──────── Excerpted data
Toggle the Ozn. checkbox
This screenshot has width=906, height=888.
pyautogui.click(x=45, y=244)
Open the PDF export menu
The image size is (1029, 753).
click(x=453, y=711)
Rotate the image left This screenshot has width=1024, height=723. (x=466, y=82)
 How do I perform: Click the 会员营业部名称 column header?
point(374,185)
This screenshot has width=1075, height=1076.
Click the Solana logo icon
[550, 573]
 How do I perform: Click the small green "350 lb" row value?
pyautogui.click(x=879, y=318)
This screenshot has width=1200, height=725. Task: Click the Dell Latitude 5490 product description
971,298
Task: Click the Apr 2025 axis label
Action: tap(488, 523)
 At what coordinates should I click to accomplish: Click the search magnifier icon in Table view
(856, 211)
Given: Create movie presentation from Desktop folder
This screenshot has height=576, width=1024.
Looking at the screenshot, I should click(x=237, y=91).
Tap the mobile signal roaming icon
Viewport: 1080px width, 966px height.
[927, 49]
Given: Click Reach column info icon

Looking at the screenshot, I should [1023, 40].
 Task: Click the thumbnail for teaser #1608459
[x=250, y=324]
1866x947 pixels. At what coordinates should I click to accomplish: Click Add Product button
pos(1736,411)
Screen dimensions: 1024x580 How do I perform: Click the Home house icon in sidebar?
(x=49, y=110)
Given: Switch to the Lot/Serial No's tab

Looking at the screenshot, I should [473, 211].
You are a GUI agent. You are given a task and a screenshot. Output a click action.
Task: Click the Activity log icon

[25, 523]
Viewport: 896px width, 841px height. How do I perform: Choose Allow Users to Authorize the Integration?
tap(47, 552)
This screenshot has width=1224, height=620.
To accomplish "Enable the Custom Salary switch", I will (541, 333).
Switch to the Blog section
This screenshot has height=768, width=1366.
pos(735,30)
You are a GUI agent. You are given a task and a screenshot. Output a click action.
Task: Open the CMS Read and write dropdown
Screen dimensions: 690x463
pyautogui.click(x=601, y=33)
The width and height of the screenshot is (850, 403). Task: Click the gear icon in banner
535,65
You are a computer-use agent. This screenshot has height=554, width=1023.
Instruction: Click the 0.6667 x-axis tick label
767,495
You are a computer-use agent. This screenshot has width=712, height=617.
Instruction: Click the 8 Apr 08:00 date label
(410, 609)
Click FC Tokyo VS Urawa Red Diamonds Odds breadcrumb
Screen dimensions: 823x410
────────────────
[What you need to do]: Each of the records should be written out again, exactly as it reads.

[Answer area]:
Toggle the Ozn. checkbox
This screenshot has width=906, height=888.
pyautogui.click(x=45, y=244)
Open the PDF export menu
The image size is (1029, 753).
click(x=453, y=711)
Rotate the image left This screenshot has width=1024, height=723. (x=466, y=82)
 How do I perform: Click the 会员营业部名称 column header?
point(374,185)
This screenshot has width=1075, height=1076.
Click the Solana logo icon
[550, 573]
 How do I perform: Click the small green "350 lb" row value?
pyautogui.click(x=879, y=318)
This screenshot has width=1200, height=725. Task: Click the Dell Latitude 5490 product description
971,298
Task: Click the Apr 2025 axis label
Action: tap(488, 523)
 At what coordinates should I click to accomplish: Click the search magnifier icon in Table view
(856, 211)
Given: Create movie presentation from Desktop folder
This screenshot has height=576, width=1024.
Looking at the screenshot, I should click(x=237, y=91).
Tap the mobile signal roaming icon
Viewport: 1080px width, 966px height.
[927, 49]
Given: Click Reach column info icon

Looking at the screenshot, I should [1023, 40].
 Task: Click the thumbnail for teaser #1608459
[x=250, y=324]
1866x947 pixels. At what coordinates should I click to accomplish: Click Add Product button
pos(1736,411)
Screen dimensions: 1024x580 How do I perform: Click the Home house icon in sidebar?
(x=49, y=110)
Given: Switch to the Lot/Serial No's tab

Looking at the screenshot, I should [473, 211].
You are a GUI agent. You are given a task and a screenshot. Output a click action.
Task: Click the Activity log icon

[25, 523]
Viewport: 896px width, 841px height. How do I perform: Choose Allow Users to Authorize the Integration?
tap(47, 552)
This screenshot has width=1224, height=620.
To accomplish "Enable the Custom Salary switch", I will (541, 333).
Switch to the Blog section
This screenshot has height=768, width=1366.
pos(735,30)
You are a GUI agent. You are given a task and a screenshot. Output a click action.
Task: Open the CMS Read and write dropdown
Screen dimensions: 690x463
pyautogui.click(x=601, y=33)
The width and height of the screenshot is (850, 403). Task: Click the gear icon in banner
535,65
You are a computer-use agent. This screenshot has height=554, width=1023.
Instruction: Click the 0.6667 x-axis tick label
767,495
You are a computer-use agent. This screenshot has width=712, height=617.
Instruction: Click the 8 Apr 08:00 date label
(410, 609)
Click FC Tokyo VS Urawa Red Diamonds Odds breadcrumb
Screen dimensions: 823x410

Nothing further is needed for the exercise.